WordPress hosts our blog, and one of its many wonderful features is that it shows us our top ten posts and how many hits they’ve each gotten. The two pirate-themed posts continued their upward climb on the list until, last week, a funny thing happened: They disappeared. They’re still on the blog, people are still reading them, but they vanished from our most-viewed list, replaced by two other posts with fewer hits. What the bleep?!

Our friend Ben had to wonder if political correctness was at work, given the real-time atrocities being committed by the Somali pirates. Certainly, their behavior has been putting a damper on us. We had planned to have “Pirate Week II” on the blog this May, but were agonizing about whether that would be appallingly insensitive. We even wondered what impact the whole international incident would have on the “Pirates of the Caribbean” franchise. So I was delighted to see an article addressing this in the Wall Street Journal. I quote:

“Mark Summers [cofounder of the annual Talk Like a Pirate Day] has a beef with the pirates who are seizing cargo ships and taking hostages off the coast of Somalia: They’re ruining his bad name. For years, Mr. Summers has been donning frock coats and plumed hats… His alter ego symbolizes a spirit of freedom, he says: the romance of the open sea, self-reliance, defiance and loads of jolly good fun with a barrel (or two) of rum. At least, it did until real pirates had to come along and wreck it all.”

§ DIRECTIVE 1: In the rows, switch "Select" to "Choose" in everything from "Task: Select the" down to "[x=559, y=151]", and give those lines again with nothing else changed.
The rows have no connection to the blog post above.

§ THE RECORDS:

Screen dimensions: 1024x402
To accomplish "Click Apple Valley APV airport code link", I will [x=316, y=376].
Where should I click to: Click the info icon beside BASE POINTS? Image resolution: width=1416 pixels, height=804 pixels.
...
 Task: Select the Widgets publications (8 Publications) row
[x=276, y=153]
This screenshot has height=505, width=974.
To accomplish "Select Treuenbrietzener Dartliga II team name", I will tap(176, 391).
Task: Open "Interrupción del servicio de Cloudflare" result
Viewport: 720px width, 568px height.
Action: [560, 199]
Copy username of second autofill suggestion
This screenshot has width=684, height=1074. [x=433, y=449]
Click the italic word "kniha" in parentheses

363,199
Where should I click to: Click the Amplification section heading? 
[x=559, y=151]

§ DIRECTIVE 2: Please duplicate everything from "WordPress hosts our" down to "What the bleep?!" in the blog post, word for word.

§ TASK RESPONSE 1:
 Task: Choose the Widgets publications (8 Publications) row
[x=276, y=153]
This screenshot has height=505, width=974.
To accomplish "Choose Treuenbrietzener Dartliga II team name", I will tap(176, 391).
Task: Open "Interrupción del servicio de Cloudflare" result
Viewport: 720px width, 568px height.
Action: [560, 199]
Copy username of second autofill suggestion
This screenshot has width=684, height=1074. [x=433, y=449]
Click the italic word "kniha" in parentheses

363,199
Where should I click to: Click the Amplification section heading? 
[x=559, y=151]

§ TASK RESPONSE 2:
WordPress hosts our blog, and one of its many wonderful features is that it shows us our top ten posts and how many hits they’ve each gotten. The two pirate-themed posts continued their upward climb on the list until, last week, a funny thing happened: They disappeared. They’re still on the blog, people are still reading them, but they vanished from our most-viewed list, replaced by two other posts with fewer hits. What the bleep?!